What this task involves: Should the word "computer" occur in a line of the records, copy that line.

[Stored items from a collection]
BEGIN

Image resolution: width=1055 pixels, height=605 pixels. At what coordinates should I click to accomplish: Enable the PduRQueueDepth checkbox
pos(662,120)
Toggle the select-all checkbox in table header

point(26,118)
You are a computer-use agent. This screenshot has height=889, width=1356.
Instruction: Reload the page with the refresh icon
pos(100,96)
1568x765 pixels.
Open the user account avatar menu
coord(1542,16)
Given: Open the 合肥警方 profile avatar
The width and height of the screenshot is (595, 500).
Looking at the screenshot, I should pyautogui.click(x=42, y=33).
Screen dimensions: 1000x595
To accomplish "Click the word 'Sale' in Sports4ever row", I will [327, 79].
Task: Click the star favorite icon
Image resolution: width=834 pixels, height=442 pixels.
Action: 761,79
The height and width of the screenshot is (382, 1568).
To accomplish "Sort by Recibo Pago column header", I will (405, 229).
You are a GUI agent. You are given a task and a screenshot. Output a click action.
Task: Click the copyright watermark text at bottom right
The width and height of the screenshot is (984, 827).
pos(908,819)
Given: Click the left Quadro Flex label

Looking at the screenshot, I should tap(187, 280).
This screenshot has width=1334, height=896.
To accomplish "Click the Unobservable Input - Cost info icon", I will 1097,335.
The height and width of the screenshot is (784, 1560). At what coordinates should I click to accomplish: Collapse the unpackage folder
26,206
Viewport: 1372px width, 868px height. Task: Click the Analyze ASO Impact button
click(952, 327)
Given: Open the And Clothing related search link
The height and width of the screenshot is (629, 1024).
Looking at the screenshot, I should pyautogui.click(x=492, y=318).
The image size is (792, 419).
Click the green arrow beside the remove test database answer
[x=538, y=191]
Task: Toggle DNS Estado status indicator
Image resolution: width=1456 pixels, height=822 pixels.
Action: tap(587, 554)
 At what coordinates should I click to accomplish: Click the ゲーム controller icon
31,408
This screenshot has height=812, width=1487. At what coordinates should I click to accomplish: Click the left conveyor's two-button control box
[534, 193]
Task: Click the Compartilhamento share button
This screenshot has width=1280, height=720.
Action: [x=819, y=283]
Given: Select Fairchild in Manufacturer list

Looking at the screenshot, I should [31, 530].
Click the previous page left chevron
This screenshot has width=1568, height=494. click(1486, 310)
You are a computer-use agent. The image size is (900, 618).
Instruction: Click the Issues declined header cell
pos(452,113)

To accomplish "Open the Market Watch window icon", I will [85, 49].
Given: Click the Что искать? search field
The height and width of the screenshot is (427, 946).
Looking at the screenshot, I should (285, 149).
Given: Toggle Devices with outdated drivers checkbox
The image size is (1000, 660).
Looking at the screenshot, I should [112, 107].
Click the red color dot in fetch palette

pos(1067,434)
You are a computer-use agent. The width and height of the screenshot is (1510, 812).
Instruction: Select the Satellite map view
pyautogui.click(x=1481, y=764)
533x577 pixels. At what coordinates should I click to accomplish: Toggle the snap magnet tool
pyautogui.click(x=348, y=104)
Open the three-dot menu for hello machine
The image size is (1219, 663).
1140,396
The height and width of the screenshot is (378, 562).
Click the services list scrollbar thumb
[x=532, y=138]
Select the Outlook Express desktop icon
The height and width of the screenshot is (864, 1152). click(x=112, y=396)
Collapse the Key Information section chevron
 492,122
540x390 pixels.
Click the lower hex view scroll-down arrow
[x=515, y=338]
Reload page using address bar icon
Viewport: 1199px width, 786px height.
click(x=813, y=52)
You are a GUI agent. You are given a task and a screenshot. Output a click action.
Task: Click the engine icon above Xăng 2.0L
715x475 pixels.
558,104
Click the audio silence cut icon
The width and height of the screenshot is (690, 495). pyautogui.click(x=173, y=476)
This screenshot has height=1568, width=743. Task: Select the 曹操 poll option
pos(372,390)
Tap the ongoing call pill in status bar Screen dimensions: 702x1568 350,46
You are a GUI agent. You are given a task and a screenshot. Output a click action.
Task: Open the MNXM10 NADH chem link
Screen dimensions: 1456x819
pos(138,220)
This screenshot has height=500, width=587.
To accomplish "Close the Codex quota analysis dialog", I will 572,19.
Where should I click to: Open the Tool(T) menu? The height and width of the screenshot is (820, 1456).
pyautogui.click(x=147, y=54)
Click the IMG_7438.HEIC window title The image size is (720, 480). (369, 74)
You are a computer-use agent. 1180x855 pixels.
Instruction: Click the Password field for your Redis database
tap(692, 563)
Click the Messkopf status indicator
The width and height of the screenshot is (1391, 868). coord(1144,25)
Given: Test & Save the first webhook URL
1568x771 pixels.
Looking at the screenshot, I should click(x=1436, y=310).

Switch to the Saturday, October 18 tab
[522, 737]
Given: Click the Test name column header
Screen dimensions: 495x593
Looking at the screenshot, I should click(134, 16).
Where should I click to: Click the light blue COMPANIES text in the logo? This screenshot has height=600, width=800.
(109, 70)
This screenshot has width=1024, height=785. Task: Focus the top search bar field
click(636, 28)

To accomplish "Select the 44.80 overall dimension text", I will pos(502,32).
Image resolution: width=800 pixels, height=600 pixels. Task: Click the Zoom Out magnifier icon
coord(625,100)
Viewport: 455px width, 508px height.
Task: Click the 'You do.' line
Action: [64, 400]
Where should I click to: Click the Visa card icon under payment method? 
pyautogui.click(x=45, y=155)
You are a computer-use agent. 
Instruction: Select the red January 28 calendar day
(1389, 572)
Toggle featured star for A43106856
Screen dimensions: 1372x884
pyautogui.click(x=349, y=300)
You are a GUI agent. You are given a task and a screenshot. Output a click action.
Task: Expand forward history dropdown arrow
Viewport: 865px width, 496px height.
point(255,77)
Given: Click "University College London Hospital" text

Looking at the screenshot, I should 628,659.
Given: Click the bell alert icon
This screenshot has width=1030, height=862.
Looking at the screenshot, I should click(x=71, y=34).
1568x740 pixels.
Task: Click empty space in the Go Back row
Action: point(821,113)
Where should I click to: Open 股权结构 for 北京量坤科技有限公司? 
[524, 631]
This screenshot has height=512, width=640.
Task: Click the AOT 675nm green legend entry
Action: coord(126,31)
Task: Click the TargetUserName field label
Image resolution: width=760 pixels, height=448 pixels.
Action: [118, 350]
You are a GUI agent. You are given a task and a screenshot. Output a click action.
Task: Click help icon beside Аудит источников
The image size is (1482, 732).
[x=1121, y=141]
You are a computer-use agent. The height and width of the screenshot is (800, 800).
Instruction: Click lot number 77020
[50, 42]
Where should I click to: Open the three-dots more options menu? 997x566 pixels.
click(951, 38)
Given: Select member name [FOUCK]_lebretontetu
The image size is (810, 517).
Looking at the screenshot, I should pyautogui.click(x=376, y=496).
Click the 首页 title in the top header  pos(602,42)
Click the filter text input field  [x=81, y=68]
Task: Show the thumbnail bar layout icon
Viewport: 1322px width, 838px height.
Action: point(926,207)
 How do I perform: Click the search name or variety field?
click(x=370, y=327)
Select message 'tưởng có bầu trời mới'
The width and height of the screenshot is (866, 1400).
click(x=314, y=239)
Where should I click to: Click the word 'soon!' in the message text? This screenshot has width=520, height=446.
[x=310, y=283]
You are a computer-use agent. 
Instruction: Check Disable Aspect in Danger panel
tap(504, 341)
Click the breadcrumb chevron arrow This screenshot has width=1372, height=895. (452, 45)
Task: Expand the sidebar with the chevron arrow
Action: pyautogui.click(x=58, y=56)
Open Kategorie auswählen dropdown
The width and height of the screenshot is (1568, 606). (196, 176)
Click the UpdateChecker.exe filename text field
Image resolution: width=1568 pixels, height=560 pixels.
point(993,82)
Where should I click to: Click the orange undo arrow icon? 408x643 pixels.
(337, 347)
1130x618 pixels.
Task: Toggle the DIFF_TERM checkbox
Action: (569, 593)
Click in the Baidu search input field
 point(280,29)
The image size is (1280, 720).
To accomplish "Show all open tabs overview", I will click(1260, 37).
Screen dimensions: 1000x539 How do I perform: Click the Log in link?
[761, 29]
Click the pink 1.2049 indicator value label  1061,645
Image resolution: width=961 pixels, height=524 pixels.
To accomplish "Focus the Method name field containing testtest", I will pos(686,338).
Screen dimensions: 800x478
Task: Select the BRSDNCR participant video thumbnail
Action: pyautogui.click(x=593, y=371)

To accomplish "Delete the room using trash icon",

END

Problem solution:
You are a computer-use agent. This screenshot has height=889, width=1356.
You are a computer-use agent. The image size is (900, 618).
You are a computer-use agent. The width and height of the screenshot is (1510, 812).
You are a computer-use agent. 1180x855 pixels.
You are a computer-use agent. 
You are a computer-use agent. The height and width of the screenshot is (800, 800).
You are a computer-use agent. 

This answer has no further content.